ドイツのアマチュアクラブに、ある試みをスタートしたクラブがある。

TuSハルターンは、ドイツのハルターン・アム・ゼーという町を本拠地とする1882年創設のスポーツ総合クラブ。テニスや卓球チームも所有しており、サッカー部門が生まれたのは1900年に入ってから。

今ではクラブメンバーの大半を占める最大組織となっており、昨季の昇格により、今季はドイツ4部相当の5つの地区リーグで構成されるレギオナルリーガに所属している。

そして、そんなハルターンが目指すのは、トップチームをハルターン・アム・ゼー所縁の選手で構成すること。いわばドイツ版ビルバオということだ。ハルターン・アム・ゼー生まれ、もしくはTuSハルターンの下部組織出身の選手が対象となる。

来シーズンにはチームの50%、さらに翌シーズンには75%をローカル選手で占めることを目標としており、すでに計画は進行中だ。クラブのラファエル・ブリンケルト会長はこう語る。

「我々は今後数年でより高みへ、さらに先へ速度を上げて進だけでなく、より社会的かつ公平で、持続可能なクラブになれると確信している」

「この計画がクラブの発展と、かつてドイツで最も優れたタレントファクトリーと言われたアマチュアクラブのDNAを取り戻すことに繋がると期待している」

この計画のキーマンとなり得るのが、かつてシャルケやロコモティフ・モスクワでプレーしたベネディクト・ヘヴェデス氏だ。同氏もハルターン・アム・ゼー出身で、現在はクラブの戦略チームの一員を担う。

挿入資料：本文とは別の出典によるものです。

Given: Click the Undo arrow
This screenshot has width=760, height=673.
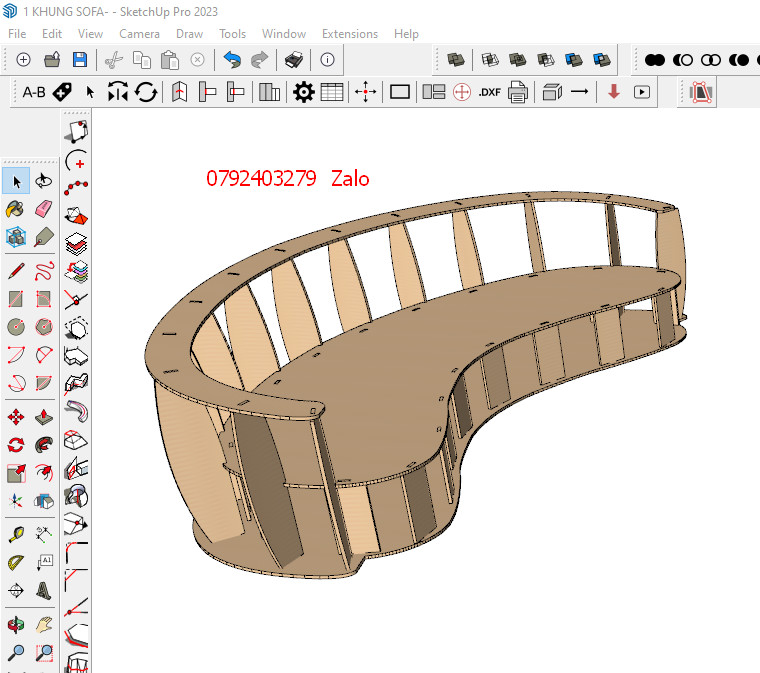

ヘヴェデス氏の他にも、ブンデスリーガで長きにわたって活躍した元GKセルジオ・ピント氏や、クリストフとマルテのメッツェルダー兄弟も実は同クラブ出身。

今後、さらなる“ローカル化”によってハルターンに所縁のある選手がこの小さなクラブに集まってくるかもしれない。そして、ビルバオの様な伝統を築くことは出来るだろうか。